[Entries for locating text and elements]
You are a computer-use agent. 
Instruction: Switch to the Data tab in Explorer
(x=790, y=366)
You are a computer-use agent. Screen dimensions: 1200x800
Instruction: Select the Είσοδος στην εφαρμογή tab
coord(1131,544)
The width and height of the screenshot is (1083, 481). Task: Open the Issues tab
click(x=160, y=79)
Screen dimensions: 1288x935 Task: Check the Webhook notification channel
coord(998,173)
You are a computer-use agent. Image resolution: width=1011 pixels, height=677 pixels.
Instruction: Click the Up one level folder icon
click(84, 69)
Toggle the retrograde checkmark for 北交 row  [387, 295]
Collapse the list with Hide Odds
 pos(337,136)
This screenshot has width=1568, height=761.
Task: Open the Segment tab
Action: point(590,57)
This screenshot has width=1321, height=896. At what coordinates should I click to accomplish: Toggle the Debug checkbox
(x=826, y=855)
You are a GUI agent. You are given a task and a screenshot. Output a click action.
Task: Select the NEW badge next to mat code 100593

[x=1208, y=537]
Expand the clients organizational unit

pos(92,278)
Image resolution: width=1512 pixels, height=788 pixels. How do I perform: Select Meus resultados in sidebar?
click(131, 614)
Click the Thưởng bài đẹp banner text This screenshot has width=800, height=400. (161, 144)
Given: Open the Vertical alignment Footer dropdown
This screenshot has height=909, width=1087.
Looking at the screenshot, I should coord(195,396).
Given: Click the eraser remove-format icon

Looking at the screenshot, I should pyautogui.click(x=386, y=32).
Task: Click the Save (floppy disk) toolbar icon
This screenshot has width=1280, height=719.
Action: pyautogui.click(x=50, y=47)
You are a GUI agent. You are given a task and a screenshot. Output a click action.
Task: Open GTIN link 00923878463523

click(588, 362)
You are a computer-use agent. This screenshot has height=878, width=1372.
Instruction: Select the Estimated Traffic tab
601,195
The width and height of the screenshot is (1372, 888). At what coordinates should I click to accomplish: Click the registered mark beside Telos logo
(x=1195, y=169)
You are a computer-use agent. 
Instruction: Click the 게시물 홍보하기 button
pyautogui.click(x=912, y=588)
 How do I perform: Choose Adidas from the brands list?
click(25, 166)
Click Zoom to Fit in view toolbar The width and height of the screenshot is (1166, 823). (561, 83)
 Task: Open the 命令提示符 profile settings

WORK TO BE COMPLETED: Put each line of the data above into a JSON list of strings, one string per line, with blank lines omitted.

SOLUTION TO THE PROBLEM:
[
  "You are a computer-use agent. ",
  "Instruction: Switch to the Data tab in Explorer",
  "(x=790, y=366)",
  "You are a computer-use agent. Screen dimensions: 1200x800",
  "Instruction: Select the Είσοδος στην εφαρμογή tab",
  "coord(1131,544)",
  "The width and height of the screenshot is (1083, 481). Task: Open the Issues tab",
  "click(x=160, y=79)",
  "Screen dimensions: 1288x935 Task: Check the Webhook notification channel",
  "coord(998,173)",
  "You are a computer-use agent. Image resolution: width=1011 pixels, height=677 pixels.",
  "Instruction: Click the Up one level folder icon",
  "click(84, 69)",
  "Toggle the retrograde checkmark for 北交 row  [387, 295]",
  "Collapse the list with Hide Odds",
  " pos(337,136)",
  "This screenshot has width=1568, height=761.",
  "Task: Open the Segment tab",
  "Action: point(590,57)",
  "This screenshot has width=1321, height=896. At what coordinates should I click to accomplish: Toggle the Debug checkbox",
  "(x=826, y=855)",
  "You are a GUI agent. You are given a task and a screenshot. Output a click action.",
  "Task: Select the NEW badge next to mat code 100593",
  "[x=1208, y=537]",
  "Expand the clients organizational unit",
  "pos(92,278)",
  "Image resolution: width=1512 pixels, height=788 pixels. How do I perform: Select Meus resultados in sidebar?",
  "click(131, 614)",
  "Click the Thưởng bài đẹp banner text This screenshot has width=800, height=400. (161, 144)",
  "Given: Open the Vertical alignment Footer dropdown",
  "This screenshot has height=909, width=1087.",
  "Looking at the screenshot, I should coord(195,396).",
  "Given: Click the eraser remove-format icon",
  "Looking at the screenshot, I should pyautogui.click(x=386, y=32).",
  "Task: Click the Save (floppy disk) toolbar icon",
  "This screenshot has width=1280, height=719.",
  "Action: pyautogui.click(x=50, y=47)",
  "You are a GUI agent. You are given a task and a screenshot. Output a click action.",
  "Task: Open GTIN link 00923878463523",
  "click(588, 362)",
  "You are a computer-use agent. This screenshot has height=878, width=1372.",
  "Instruction: Select the Estimated Traffic tab",
  "601,195",
  "The width and height of the screenshot is (1372, 888). At what coordinates should I click to accomplish: Click the registered mark beside Telos logo",
  "(x=1195, y=169)",
  "You are a computer-use agent. ",
  "Instruction: Click the 게시물 홍보하기 button",
  "pyautogui.click(x=912, y=588)",
  " How do I perform: Choose Adidas from the brands list?",
  "click(25, 166)",
  "Click Zoom to Fit in view toolbar The width and height of the screenshot is (1166, 823). (561, 83)",
  " Task: Open the 命令提示符 profile settings"
]